The Martyrs' Memorial—Smithfield

Wide-spreading Smithfield Market stretches over ground that for centuries has witnessed scenes of butchery, both human and animal. It was originally a "smoothfield" beyond the wall of the City, where tournaments took place, and where Bartholomew Fair was held annually for more than seven centuries until its extinction in 1855. This Fair, planned to foster trade and establish useful relations in buying and selling, degenerated into an excuse for unrestrained license and pleasure seeking.

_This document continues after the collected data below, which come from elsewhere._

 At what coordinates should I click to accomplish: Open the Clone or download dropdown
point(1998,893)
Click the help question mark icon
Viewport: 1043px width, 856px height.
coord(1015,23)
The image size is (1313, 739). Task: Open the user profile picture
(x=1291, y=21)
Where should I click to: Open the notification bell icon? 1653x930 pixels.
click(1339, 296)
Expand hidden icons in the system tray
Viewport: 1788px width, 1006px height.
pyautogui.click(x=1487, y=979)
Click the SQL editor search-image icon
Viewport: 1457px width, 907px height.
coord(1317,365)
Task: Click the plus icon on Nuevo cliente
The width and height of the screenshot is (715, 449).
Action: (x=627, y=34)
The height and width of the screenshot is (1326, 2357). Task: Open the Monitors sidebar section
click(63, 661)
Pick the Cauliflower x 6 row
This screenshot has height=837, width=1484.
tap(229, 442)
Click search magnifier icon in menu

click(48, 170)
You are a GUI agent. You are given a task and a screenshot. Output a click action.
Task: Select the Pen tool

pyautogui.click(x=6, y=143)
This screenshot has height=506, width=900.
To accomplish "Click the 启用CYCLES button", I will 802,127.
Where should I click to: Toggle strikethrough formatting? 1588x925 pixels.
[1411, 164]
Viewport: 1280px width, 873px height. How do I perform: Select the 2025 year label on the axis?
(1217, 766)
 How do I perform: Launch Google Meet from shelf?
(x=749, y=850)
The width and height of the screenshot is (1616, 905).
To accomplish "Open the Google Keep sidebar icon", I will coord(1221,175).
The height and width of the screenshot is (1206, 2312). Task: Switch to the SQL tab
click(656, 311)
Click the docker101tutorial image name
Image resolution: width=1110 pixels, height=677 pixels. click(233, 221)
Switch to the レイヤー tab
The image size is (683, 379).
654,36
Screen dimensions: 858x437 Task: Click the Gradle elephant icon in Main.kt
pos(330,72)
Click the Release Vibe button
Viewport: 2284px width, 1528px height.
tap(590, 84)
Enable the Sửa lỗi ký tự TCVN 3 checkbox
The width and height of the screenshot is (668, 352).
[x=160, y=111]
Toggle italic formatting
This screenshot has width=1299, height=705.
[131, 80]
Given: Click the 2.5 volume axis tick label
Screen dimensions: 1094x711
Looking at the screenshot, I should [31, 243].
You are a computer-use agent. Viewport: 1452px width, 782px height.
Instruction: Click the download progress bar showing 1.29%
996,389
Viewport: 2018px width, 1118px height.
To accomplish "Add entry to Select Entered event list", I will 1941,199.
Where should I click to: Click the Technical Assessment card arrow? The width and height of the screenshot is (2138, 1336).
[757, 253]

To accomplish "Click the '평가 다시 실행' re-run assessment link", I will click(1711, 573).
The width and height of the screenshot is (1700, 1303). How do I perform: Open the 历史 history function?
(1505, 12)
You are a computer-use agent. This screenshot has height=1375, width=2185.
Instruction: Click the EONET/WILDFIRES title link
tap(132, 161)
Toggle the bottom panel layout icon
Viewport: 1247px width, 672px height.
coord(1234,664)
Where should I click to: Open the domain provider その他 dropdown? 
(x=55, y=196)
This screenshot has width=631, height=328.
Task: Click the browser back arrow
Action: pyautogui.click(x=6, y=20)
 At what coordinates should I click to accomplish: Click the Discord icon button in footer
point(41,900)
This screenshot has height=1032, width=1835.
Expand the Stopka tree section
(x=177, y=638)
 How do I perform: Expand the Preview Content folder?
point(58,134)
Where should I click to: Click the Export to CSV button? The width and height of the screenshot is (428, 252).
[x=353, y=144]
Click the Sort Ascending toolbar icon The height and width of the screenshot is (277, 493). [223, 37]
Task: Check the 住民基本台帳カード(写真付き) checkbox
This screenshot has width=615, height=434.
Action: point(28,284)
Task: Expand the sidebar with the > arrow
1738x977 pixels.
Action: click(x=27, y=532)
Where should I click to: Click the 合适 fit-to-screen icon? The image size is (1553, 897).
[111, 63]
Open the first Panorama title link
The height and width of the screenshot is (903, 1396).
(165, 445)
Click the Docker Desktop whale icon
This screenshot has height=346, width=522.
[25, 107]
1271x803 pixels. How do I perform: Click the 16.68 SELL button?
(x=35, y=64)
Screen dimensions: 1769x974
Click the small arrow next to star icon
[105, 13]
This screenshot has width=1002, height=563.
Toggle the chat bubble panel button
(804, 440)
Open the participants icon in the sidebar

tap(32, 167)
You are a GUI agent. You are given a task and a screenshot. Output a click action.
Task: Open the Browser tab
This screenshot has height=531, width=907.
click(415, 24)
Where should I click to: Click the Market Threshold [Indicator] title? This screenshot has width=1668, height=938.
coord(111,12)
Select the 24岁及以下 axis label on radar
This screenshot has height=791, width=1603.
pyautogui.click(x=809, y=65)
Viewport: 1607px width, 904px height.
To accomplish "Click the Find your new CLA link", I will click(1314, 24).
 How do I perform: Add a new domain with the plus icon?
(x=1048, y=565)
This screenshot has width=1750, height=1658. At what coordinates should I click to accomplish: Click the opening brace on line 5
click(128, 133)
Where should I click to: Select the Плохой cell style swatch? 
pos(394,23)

In the 13th century, Smithfield became a place of public execution, the forerunner of Tyburn and Newgate, and on this ground was beheaded in 1305, William Wallace, the Scotch patriot, hero of Jane Porter's once famous "Scottish Chiefs." It was here, too, that Wat Tyler was slain by Lord Mayor Sir William Walworth in 1381; here too Protestants were burned at the stake in the days of "Bloody Mary," and Nonconformists in Queen Elizabeth's time. To the south of the market there is an open square, and in the centre of this is a statue erected as a memorial to the Martyrs. Smithfield came to be the great cattle mart of London, and so remained until 1855 when it was removed and the present market soon after established.

The Square, where stands the memorial to the Martyrs, is between the market and St. Bartholomew's Hospital, the oldest institution of its kind in London and one of the wealthiest. Rahere, the favourite of Henry I., founded it in 1123, and it has been restored in parts and enlarged many times. You can see above the west gate the statue of Henry VIII. where it was set when the gate was built in 1702. Close by in the wall is a commemorative tablet that recites the burning of the Protestant martyrs. Many world famous men have been connected with the Hospital. Sir Richard Owen, noted as an anatomist was a surgeon here, and so was Harvey, discoverer of the circulation of the blood.

St. Bartholomew the Less is the name of the church inside of the walls of St. Bartholomew's Hospital. This church was built by Rahere, but has been modernized several times and partly rebuilt in 1824. It was here, that Inigo Jones, the great architect, was baptised.

Quaintly picturesque in its location is the mediæval burying ground of St. Bartholomew the Great; its monuments crumbling to decay, its greenery growing rank—a strangely hidden spot, hemmed in by church walls, and on one side by tottering, hundreds-of-year-old buildings whose seething humanity makes the place the more ancient by contrast. The church of St. Bartholomew the Great, of which this is the old time burying ground, lies hidden beyond the West Smithfield houses, hemmed in by the overcrowded human hives of Little Britain and Cloth Fair. From some points, just a glimpse can be had of its ancient red brick tower. This church is very old, next to the chapel in the Tower the oldest in London, founded by Rahere in 1123. Entrance to it is through an Early English gateway between the houses of West Smithfield, and so past the mouldering graveyard. The overhanging houses of Cloth Fair seem to have turned their backs on this home of long dead people.

Like a wraith of bygone romance is dingy Cloth Fair, with its lath-and-plaster houses and the tottering remains of the grandeur of other days. Once the habitation of merchant princes and their wealthy neighbours, it has degenerated into the abode of swarming small tradesmen and day workers whose scant means find expression in ugliness and penury. In this street, in times when the Bartholomew Fair held yearly sway in Smithfield, the quaintly named "Court of Pie Powder" was held, where licenses were granted for the Fair and where weights and measures were corrected.